Most often, the relationship with Priscilla's memories is helpful. A whisky bottle is removed from the set because Priscilla tells them Elvis never served whisky. She tells them exactly how many members of the entourage ought to be sitting around. And actress Susan Walters stops biting her nails when she finds out that Priscilla never bit hers.
But then there are the touchy issues, like the Wink. When Elvis was leaving Germany, his two year army stint over, Priscilla accompanied him to the airport, where hundreds of screaming fans waited for him. The King of Rock 'n Roll mounted the boarding steps, waved to the crowd and then winked. As Priscilla saw it, the Wink was for her.
But Lovenheim and Peerce have their own views after seeing newsreels of Elvis's goodbye. "He's finally through with the army and being a jeep driver," says Lovenheim. "The mobs overwhelm him. He's getting a taste of "the life' again, the world at his feet." As Lovenheim sees it, the Wink was for his fans. "I'm back," it said.

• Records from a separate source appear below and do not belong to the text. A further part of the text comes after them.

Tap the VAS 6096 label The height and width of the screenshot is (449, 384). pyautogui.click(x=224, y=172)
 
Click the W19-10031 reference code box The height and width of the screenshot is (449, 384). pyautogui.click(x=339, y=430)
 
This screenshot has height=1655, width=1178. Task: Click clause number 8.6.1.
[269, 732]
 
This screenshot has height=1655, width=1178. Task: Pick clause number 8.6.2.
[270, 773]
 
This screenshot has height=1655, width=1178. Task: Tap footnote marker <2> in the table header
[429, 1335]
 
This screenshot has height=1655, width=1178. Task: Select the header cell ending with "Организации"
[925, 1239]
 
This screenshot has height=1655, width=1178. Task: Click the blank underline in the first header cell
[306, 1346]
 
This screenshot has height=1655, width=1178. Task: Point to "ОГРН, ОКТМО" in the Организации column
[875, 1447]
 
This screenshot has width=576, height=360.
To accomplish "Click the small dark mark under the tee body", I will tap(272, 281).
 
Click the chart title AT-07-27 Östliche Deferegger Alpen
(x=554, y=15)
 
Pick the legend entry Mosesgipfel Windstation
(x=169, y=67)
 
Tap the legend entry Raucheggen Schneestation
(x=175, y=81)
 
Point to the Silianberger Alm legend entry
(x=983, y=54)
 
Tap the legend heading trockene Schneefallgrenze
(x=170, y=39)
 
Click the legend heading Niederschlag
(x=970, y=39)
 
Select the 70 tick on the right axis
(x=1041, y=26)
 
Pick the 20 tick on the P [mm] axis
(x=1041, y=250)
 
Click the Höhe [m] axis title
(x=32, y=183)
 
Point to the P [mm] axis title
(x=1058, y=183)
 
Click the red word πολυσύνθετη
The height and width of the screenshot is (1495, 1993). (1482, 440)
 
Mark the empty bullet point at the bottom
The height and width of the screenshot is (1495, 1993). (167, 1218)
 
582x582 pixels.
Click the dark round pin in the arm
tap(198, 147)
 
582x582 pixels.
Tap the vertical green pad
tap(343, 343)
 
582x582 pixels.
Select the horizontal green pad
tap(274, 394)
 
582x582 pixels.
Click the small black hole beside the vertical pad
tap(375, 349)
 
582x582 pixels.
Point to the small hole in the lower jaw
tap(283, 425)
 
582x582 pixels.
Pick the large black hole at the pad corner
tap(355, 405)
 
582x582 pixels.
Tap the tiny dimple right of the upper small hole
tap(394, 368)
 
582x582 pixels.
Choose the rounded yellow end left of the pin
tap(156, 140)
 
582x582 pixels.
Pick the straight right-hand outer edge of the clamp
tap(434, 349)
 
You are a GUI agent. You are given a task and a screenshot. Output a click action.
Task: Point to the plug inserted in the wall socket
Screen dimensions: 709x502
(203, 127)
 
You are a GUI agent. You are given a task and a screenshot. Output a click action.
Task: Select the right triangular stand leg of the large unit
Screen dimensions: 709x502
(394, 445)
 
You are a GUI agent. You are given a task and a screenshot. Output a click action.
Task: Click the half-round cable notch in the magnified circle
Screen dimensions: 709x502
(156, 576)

But when Priscilla saw the shot, she was disturbed. This Elvis wasn't winking at her. "It was a very romantic moment for me, " she explains. "I was waiting for that moment, and it didn't happen. They did it from a man's point of view! Elvis had other things on his mind. I guess that's cold, hard reality."
Luckily perhaps, it was not possible for Priscilla Presley to play herself. It would be too much of a reach for her, at 42 (and a member of CBS's Dallas cast), to play a 14 year old. But casting the role was a problem. The producers needed an actress young enough to play 14 convincingly, but with enough range and seasoning to carry the role all the way up the 32 -year-old woman who has been through tragedy. They came up with Susan Walters, a 24-year-old former soap opera actress who has a small role on Hotel. Walters bears a strong resemblance to the young Priscilla --the high cheekbones and heartstopping blue eyes.
To play Elvis, again a relative unknown was needed, since a star couldn't dissolve into the role. The producers settled on Dale Midkiff, a lanky 28-year-old who played the young Jock Ewing in "Dallas: The Early Years" On a drizzly afternoon, he drives up to the location shoot in a red 1963 Buick Wildcat convertible, the top down and Bruce Springsteen blaring from the 1987 sound system. It is a car the King might have driven, and an entrance almost theatrical enough. He parks and swaggers down the street in cowboy boots, a big, I know-I'm sexy grin across his unshaven face. "I was with Priscilla and Jerry Schilling last night," he tells Walters, the excitement obvious in his voice. Not surprisingly, they talked about Elvis.
What does he think of Elvis? He explains while cruising the quiet neighborhood in the Wildcat that Elvis was basically "a good Christian boy." He wasn't really a drug addict. "Those were prescription drugs he was using. He thought he had it under control." And he didn't break his work to Priscilla's father by bringing her to live with him at Graceland. "It was his father, Vernon, who made the promise [that she would live apart from Elvis], not him."
Midkiff has fallen in love with his character. He plays young Elvis with an easy, boyish charm. But Elvis also has a dark side. He was, even in Priscilla's account, unnaturally attached to his mother, sexually kinky, addicted to drugs and to fame. He was volatile and, in later years, increasingly paranoid. With the help of makeup, lightning and a few extra pounds gained, Midkiff will be made to look like the bloated, dissipated singer of those years. The big question is, will he be able to capture the dark side of Elvis? Or will he be too worried about betraying all those memories?